Reporting its second-quarter results yesterday (25 July), the Cadbury chocolate and Oreo biscuits manufacturer warned further pricing moves need to be implemented as it tackles input cost inflation.
But it warned discussions with retailers in Europe are ongoing and consumer resistance to such prices rises is likely to increase.
Mondelez saw its net revenue increase by 9.5% in the quarter, on a year-on-year basis, to US$7.27bn, while its operating income was up 6.3% at $927m. The company’s businesses across emerging markets saw their combined revenues rise 22.4%.
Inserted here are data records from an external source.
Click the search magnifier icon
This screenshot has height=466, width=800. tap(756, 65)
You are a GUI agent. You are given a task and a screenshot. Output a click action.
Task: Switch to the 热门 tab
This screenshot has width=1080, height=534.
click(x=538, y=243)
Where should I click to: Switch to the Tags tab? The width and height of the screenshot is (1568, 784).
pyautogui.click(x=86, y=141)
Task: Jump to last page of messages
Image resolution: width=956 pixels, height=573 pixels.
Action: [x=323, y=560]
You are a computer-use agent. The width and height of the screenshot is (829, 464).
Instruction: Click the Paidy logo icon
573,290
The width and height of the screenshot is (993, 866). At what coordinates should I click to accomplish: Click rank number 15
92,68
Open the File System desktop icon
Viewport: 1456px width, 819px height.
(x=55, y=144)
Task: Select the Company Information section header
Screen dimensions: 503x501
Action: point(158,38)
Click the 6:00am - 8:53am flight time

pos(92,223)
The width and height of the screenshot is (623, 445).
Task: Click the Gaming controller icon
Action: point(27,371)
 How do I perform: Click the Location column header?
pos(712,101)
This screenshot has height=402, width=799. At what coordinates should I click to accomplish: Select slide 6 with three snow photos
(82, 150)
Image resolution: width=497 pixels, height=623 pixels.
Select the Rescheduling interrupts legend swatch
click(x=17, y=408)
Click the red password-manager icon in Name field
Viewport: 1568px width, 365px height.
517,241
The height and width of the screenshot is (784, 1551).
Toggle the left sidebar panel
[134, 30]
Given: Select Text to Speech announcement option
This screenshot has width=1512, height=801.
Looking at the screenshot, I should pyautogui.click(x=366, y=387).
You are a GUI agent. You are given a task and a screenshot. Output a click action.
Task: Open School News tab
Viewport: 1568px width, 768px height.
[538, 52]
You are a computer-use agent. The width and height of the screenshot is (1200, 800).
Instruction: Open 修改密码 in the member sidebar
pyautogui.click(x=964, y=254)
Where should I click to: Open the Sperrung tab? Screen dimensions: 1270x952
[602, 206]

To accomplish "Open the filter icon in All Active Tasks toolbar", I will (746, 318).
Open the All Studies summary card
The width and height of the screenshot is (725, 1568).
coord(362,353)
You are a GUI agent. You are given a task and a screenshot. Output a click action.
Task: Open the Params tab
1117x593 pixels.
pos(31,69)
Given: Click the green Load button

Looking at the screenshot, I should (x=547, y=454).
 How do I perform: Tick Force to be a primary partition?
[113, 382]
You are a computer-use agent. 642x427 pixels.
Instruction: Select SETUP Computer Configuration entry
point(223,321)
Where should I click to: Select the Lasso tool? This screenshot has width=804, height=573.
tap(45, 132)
But its adjusted gross profit margin of 37.9% was below analysts’ estimates of 38.3%
In a post-results call with analysts, CFO Luca Zaramella said: “You might still see margins under pressure in Q3 because of potential customer disruption”.
But he added: “As we implement pricing, the situation should get back to normal.”
Mondelez has upped its forecast for its annual organic net revenue, which it now expects to grow by at least 8%, compared to the previously advised 4%. The Lu biscuits maker said the change reflected “the strength of its first half and higher pricing related to increased input costs”.
But, in the analysts’ call, the company warned of headwinds to come.
Zaramella said it expects to see “some elements of customer disruption in Europe as a result of the second wave of price increases”.
He added: “While we have already been able to agree on most of the planned price increases in Europe, there are still some customers and countries where negotiations are underway.”
Zaramella said that, although elasticities have been at low levels to date, “we are planning for them to return closer to historical levels in the second half as consumers continue to navigate inflationary trends and increased pricing across most markets”.
Chairman and CEO Dirk Van de Put said Europe is the company’s largest concern, in terms of implementing pricing and consumer sentiment.
“Going forward, yes, we are probably a little bit more concerned about Europe because we still have some pricing to implement of the second pricing round in Europe – about 65% is now agreed, still 35% under discussion,” he said.
“I think we will get there. But then the consumer will be confronted with that extra pricing, and we will see what the reaction is going to be there.
“So I would say we are feeling good so far, but of all the regions around the world, [we are] probably more concerned about what’s going to happen in the second half in Europe.”
The analyst reaction to the results was generally positive.
John Baumgartner of Mizuho Securities said: “Europe costs [were] a pinch point for margins; we expect better balance by Q4.”
And Alexia Howard at AllianceBernstein said: “Overall, Mondelez seems to be continuing to show the resilience of its business model.”